____ EXCERPT TO READ
# Being a Loner is the Easy Life



## TheHopeless (Sep 11, 2013)

All I have to worry about is balancing school, work and my own creative projects. No stupid drama, I'm never obligated to partake in anything I don't want to or listen to anyone's stupid problems. My life is so... simple, so free.

What do you think? Is being a loner the easy life, or are you still missing something in life?


----------



## slider (Feb 9, 2013)

i agree with your methods 100%

people love to add bull**** drama to peoples lives because they are dicks
adiffgdfgjh9e546agpa[ (i sneezed)


----------



## Thatguy55 (May 23, 2013)

No matter what way you live your life, you're still going to be missing something. Having the choice between living as a loner and going out with people is the best way, that way you can stay at home when you want and then when you want to go out you can go out without feeling anxious.


----------



## glossy95 (Sep 27, 2012)

Yeah it is not like you won't be missing something if you're not a loner.. Recently I've been focusing on my studies and avoiding most people and activities, and this is making me crazy. This is not being a loner, a loner still has friends although only few or very few of them.


----------



## Blue Dino (Aug 17, 2013)

Having people revolve around your life complicates things. But again, in human nature, most of us desire social and companionship. So in that regard, those very problems and social complications is what most of us prefer over and put up with if that means we won't have to be lonely (me included). But some different of course.


----------



## secondheadstatus (Sep 19, 2013)

If I was to never feel abnormal and defected while alone, I would prefer it. I can only see that socializing only requires entertaining or manipulating. 

On TV you see all of this as evidence...any hollywood star is only there due to social status...”fifteen minutes of fame” later on, someone else will come along! Rinse and repeat.
________
### YOUR OBJECTIVE:
Can you copy the part of the thread on being a loner between "No matter what" and "without feeling anxious.", inclusive, word for word? The material that comes next has no connection to the forum thread about being a loner.
____ EXCERPTED DATA
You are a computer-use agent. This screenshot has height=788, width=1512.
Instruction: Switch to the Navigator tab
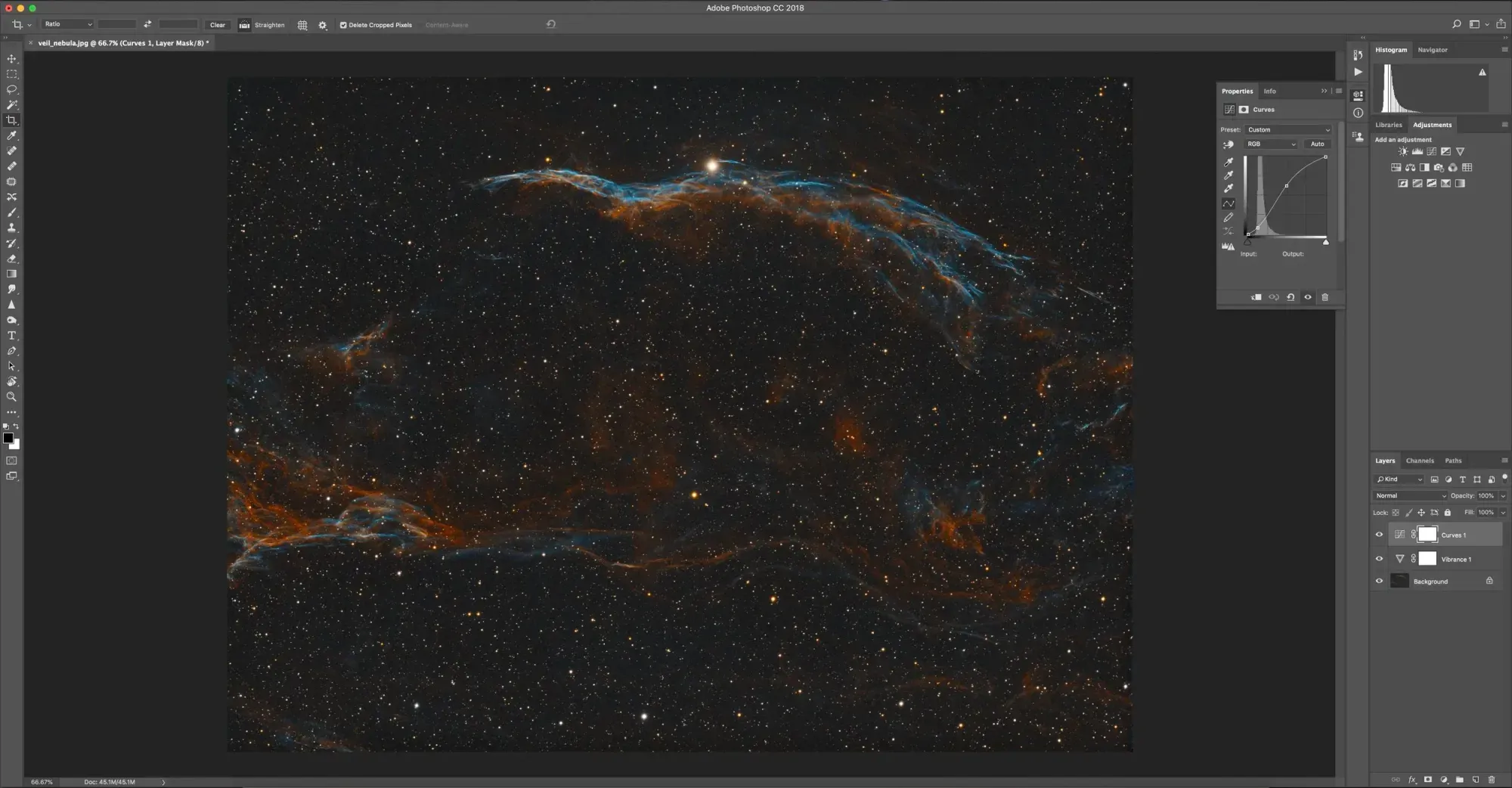pyautogui.click(x=1432, y=50)
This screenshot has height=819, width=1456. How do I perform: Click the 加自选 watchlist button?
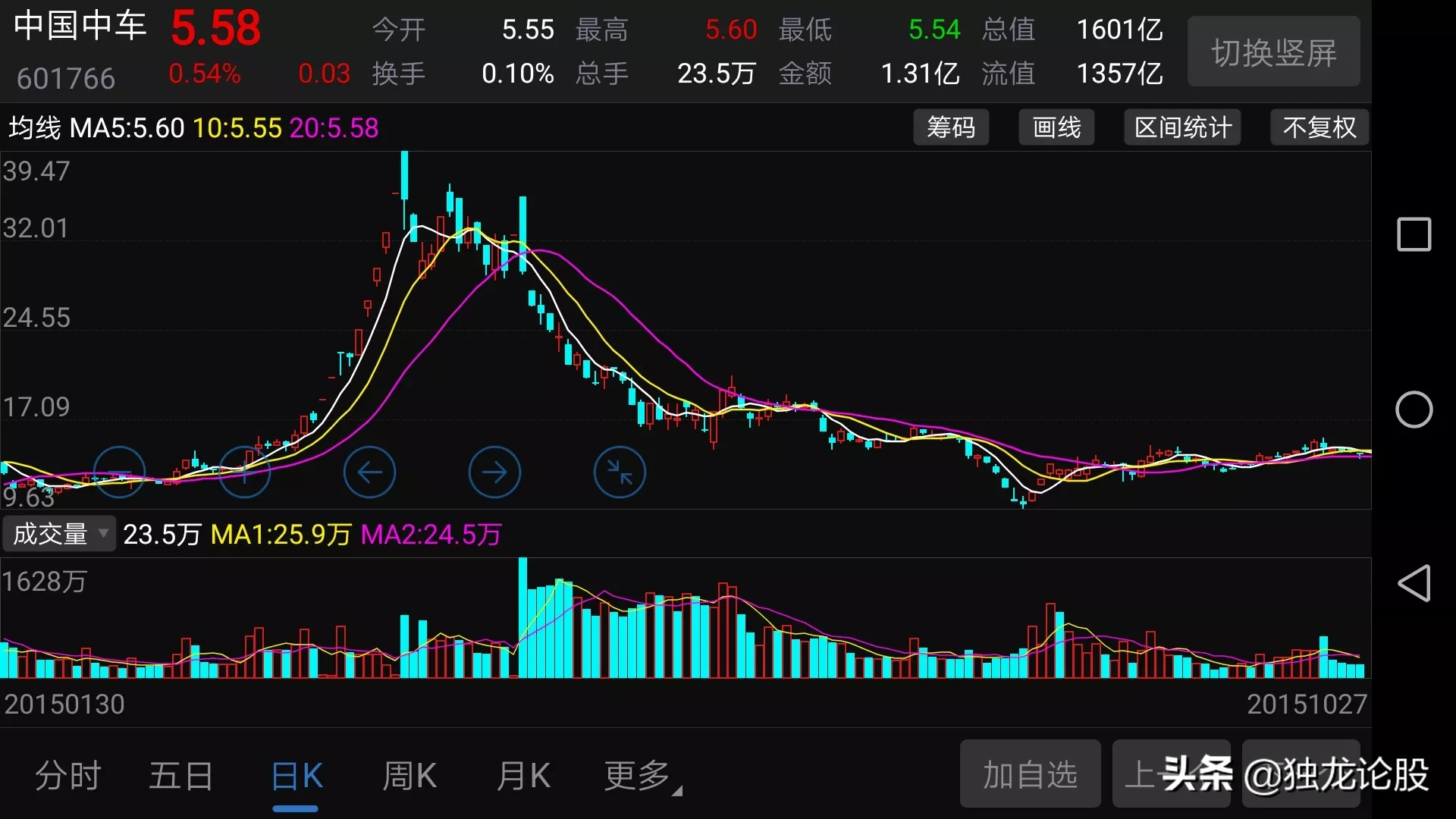(1030, 774)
________
### THE RESPONSE:
No matter what way you live your life, you're still going to be missing something. Having the choice between living as a loner and going out with people is the best way, that way you can stay at home when you want and then when you want to go out you can go out without feeling anxious.